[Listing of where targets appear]
.....

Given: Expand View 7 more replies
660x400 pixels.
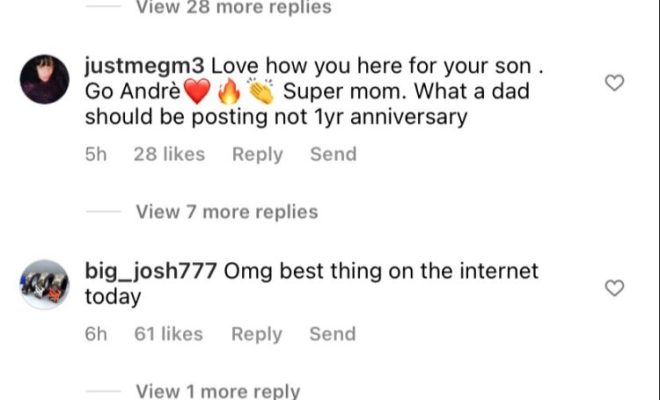Looking at the screenshot, I should pos(226,212).
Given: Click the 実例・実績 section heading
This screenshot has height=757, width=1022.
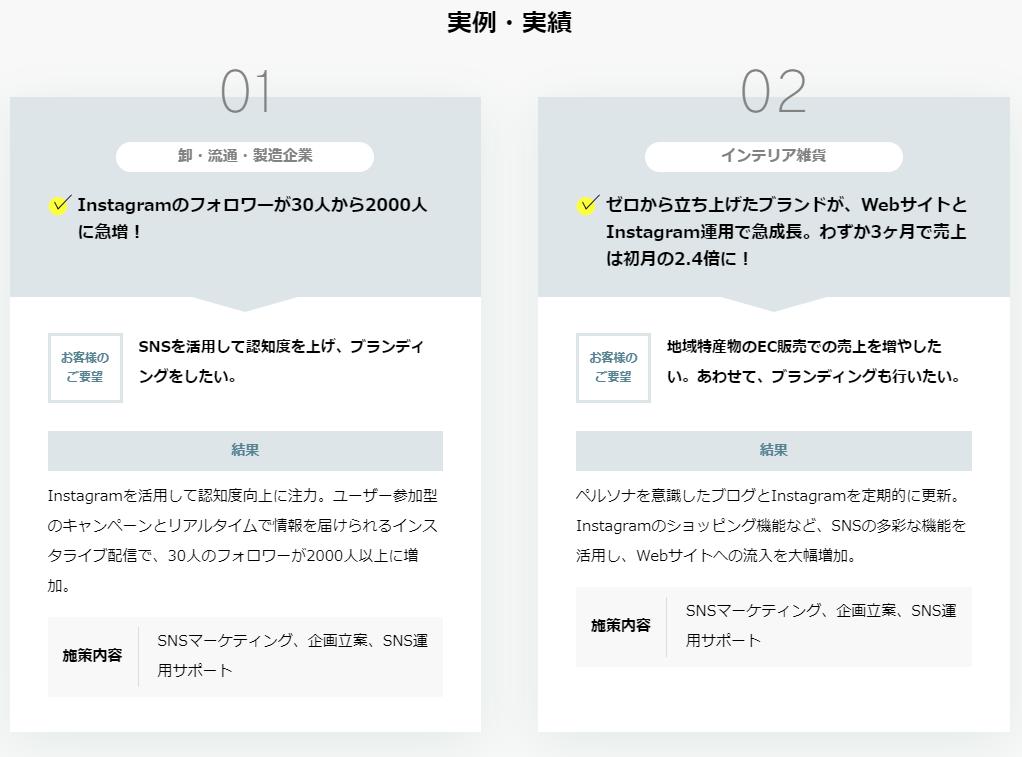Looking at the screenshot, I should coord(509,22).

.....

Rewrite every line of the listing above as a JSON list of strings, one string per line, with blank lines left out. Omit the pictures from your answer.

EXPECTED ANSWER:
[
  "Given: Expand View 7 more replies",
  "660x400 pixels.",
  "Looking at the screenshot, I should pos(226,212).",
  "Given: Click the 実例・実績 section heading",
  "This screenshot has height=757, width=1022.",
  "Looking at the screenshot, I should coord(509,22)."
]